Autre facteur qui brouille les repères de la population au Canada anglais: la non-utilisation de la clause, puisque cette dernière n'a jamais véritablement été invoquée hors du Québec. Le gouvernement fédéral ne l'a jamais utilisée en 25 ans, alors que deux provinces (la Saskatchewan et l'Alberta) et un territoire (le Yukon) en ont fait mention dans des lois qui n'ont jamais été adoptées ou qui se sont révélées caduques très rapidement. C'est pour cette raison que plusieurs spécialistes du Canada anglais qualifient la clause de «tigre de papier», une menace qui semble devenue simplement théorique.
La situation est totalement différente au Québec, où, encore aujourd'hui, sept lois invoquent la clause dérogatoire fédérale. Il s'agit parfois de détails techniques pour éviter des poursuites, alors que dans d'autres cas c'est véritablement un choix de société. Par exemple, jusqu'en juillet 2008, le Québec utilisera la clause nonobstant pour permettre l'enseignement catholique dans les écoles.

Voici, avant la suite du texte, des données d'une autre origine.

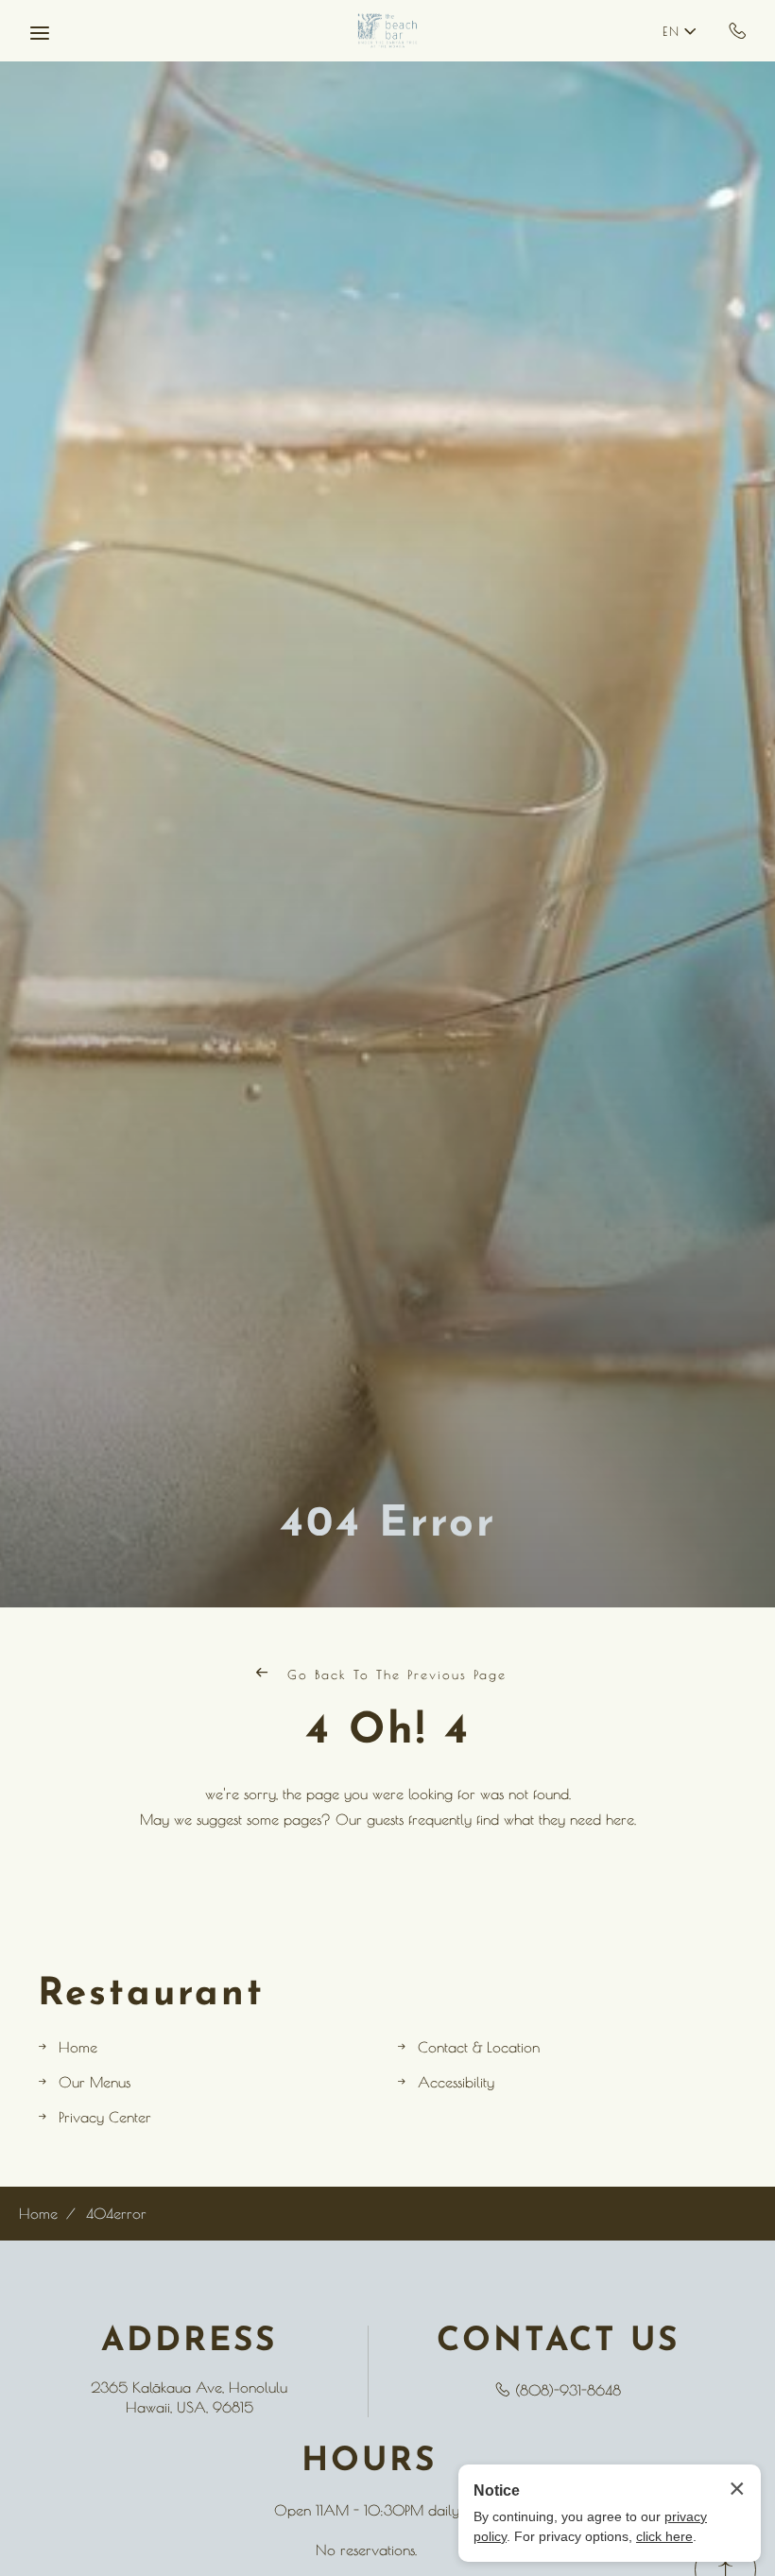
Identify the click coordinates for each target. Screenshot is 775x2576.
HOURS (369, 2462)
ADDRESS (189, 2342)
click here (664, 2536)
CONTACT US (558, 2342)
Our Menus (94, 2082)
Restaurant (151, 1995)
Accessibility (456, 2082)
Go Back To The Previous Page (394, 1674)
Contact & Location (479, 2047)
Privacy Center (105, 2117)
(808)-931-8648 (738, 30)
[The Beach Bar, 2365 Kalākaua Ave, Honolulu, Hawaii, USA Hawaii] (387, 30)
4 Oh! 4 (388, 1731)
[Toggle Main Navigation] (39, 33)
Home (78, 2047)
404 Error (388, 1524)
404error (116, 2214)
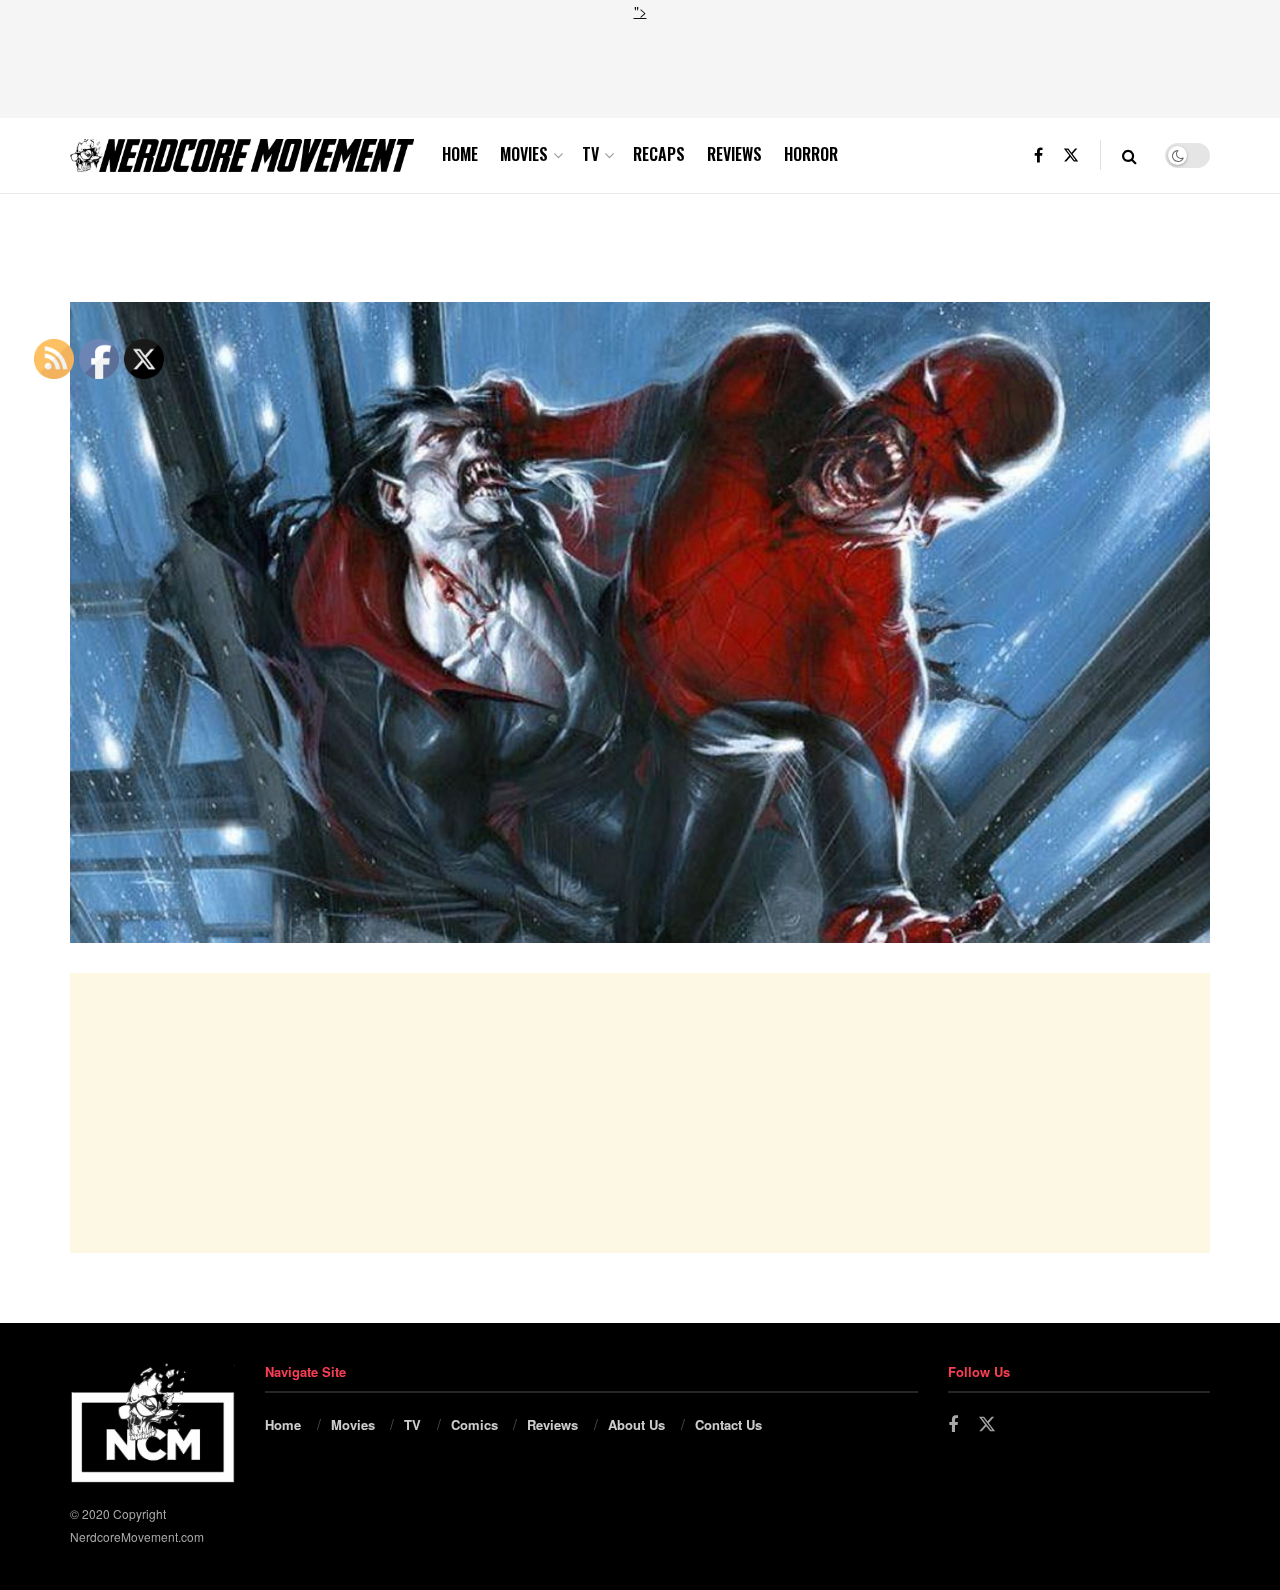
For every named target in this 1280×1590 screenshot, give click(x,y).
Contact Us (728, 1424)
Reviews (734, 154)
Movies (524, 154)
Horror (811, 154)
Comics (474, 1424)
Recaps (659, 154)
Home (460, 154)
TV (590, 154)
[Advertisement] (640, 67)
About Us (636, 1424)
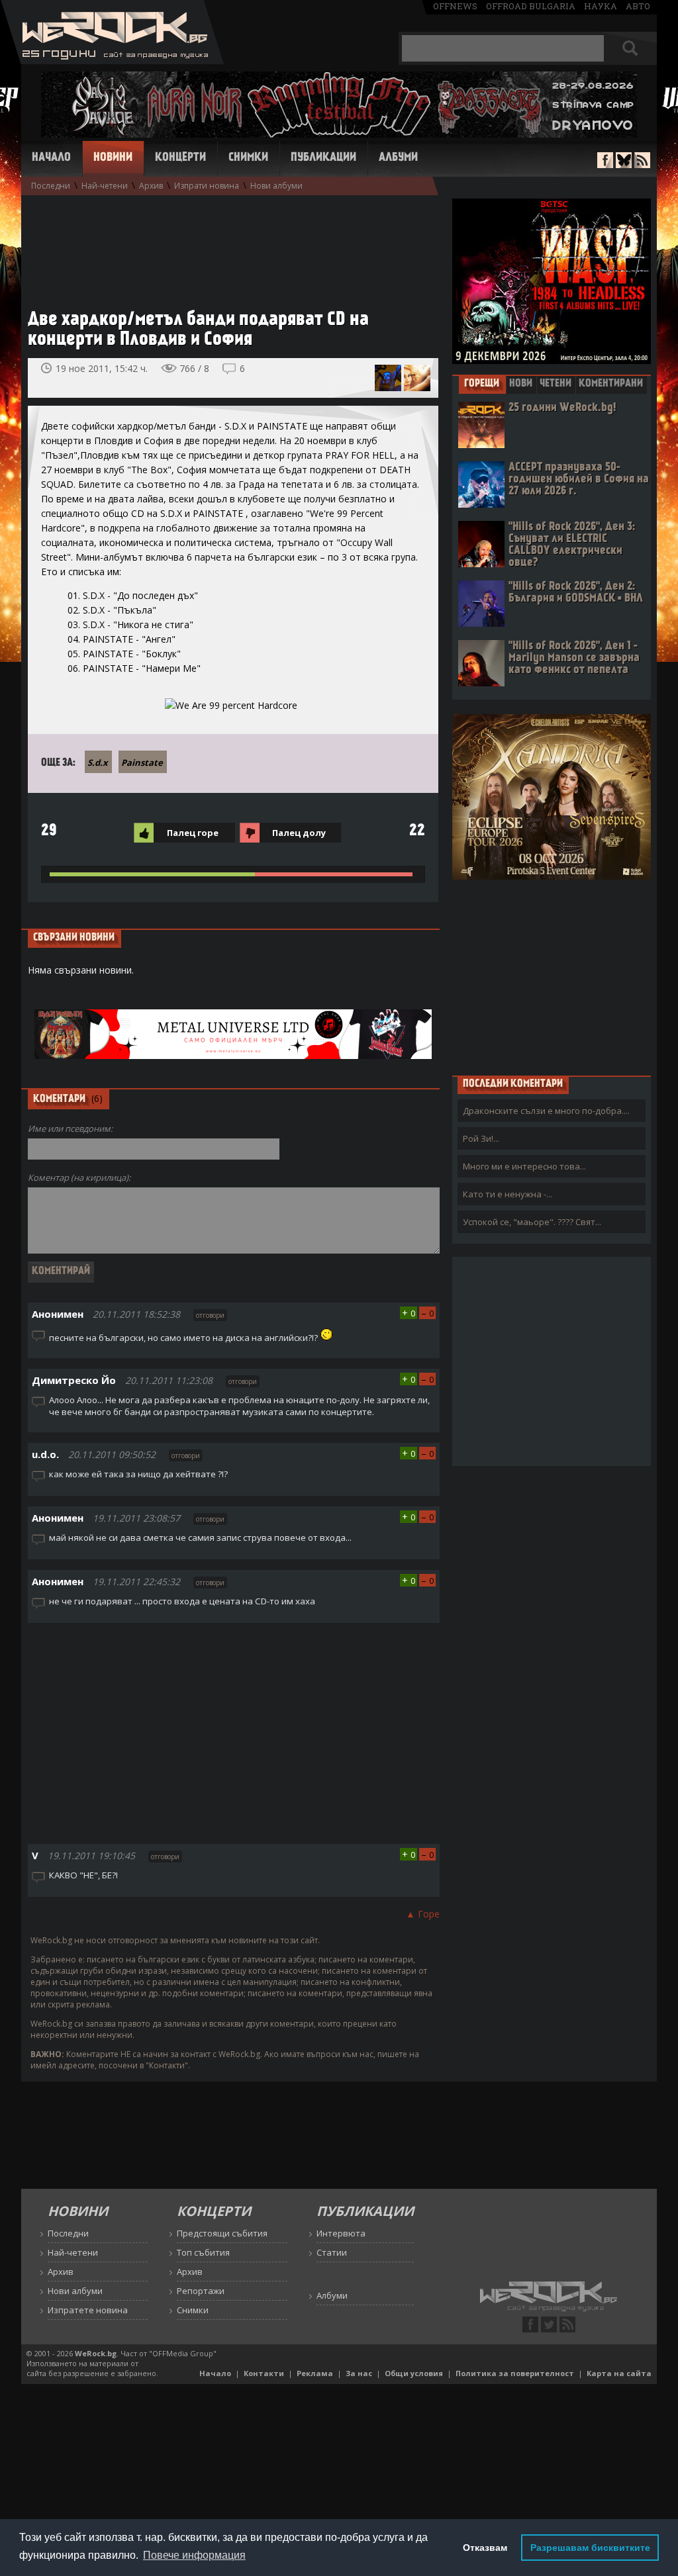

«C'est normal que le Québec l'ait utilisée plus souvent, car nous sommes une minorité dans le tout canadien. On a une langue et une culture spécifique à protéger, ce qui fait qu'on accorde beaucoup d'importance à nos droits collectifs, pas juste à nos droits individuels», explique Henri Brun. La Charte étant un «instrument antimajoritaire» qui vise à protéger les minorités, le Québec francophone, lui-même minoritaire dans l'océan anglophone de l'Amérique du Nord, se sent à l'aise de protéger son identité grâce à cette clause, estime José Woehrling.
La Nuit des longs couteaux
En plus des questions de principe, le Québec a utilisé la clause dérogatoire un nombre incalculable de fois au début des années 1980. Entre 1982 et 1985, le gouvernement de René Lévesque en a fait un usage systématique, alors que toutes les lois adoptées au Québec faisaient référence à la clause dérogatoire. Ministre de la Justice à cette époque, Marc-André Bédard affirme que l'objectif était de protester contre le rapatriement unilatéral de la Constitution et l'imposition de la Charte sans l'accord du Québec. «Nous avons une Charte québécoise des droits et libertés plus complète que la Charte canadienne, alors il n'était pas question de se plier à la Charte d'Ottawa», affirme-t-il.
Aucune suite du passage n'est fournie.